[About this exercise] From the line containing "671x379 pixels. How" down to the last line of the records below, restate each line word for word and leave out the rest.

[Records for the exercise]
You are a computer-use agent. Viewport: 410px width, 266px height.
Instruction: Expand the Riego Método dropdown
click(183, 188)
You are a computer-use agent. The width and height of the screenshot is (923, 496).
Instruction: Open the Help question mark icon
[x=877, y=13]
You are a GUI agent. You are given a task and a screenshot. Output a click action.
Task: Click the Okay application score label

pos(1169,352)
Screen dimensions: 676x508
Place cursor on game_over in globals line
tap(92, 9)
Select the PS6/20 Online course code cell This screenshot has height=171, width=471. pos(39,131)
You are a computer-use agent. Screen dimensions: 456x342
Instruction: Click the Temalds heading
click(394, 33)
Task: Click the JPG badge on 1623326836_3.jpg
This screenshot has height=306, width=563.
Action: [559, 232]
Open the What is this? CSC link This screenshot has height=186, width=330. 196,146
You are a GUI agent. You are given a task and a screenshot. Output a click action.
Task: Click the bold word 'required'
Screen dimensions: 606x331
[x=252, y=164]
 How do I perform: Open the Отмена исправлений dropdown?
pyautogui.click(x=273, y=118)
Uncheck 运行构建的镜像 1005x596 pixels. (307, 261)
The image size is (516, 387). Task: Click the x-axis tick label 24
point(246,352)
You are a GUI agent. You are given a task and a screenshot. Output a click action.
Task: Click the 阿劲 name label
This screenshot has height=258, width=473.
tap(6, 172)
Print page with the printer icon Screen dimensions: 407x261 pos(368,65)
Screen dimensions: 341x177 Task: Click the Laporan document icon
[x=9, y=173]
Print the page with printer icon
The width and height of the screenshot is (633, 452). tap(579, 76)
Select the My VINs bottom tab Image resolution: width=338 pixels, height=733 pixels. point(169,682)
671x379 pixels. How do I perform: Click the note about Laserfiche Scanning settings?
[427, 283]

[Result]
671x379 pixels. How do I perform: Click the note about Laserfiche Scanning settings?
[427, 283]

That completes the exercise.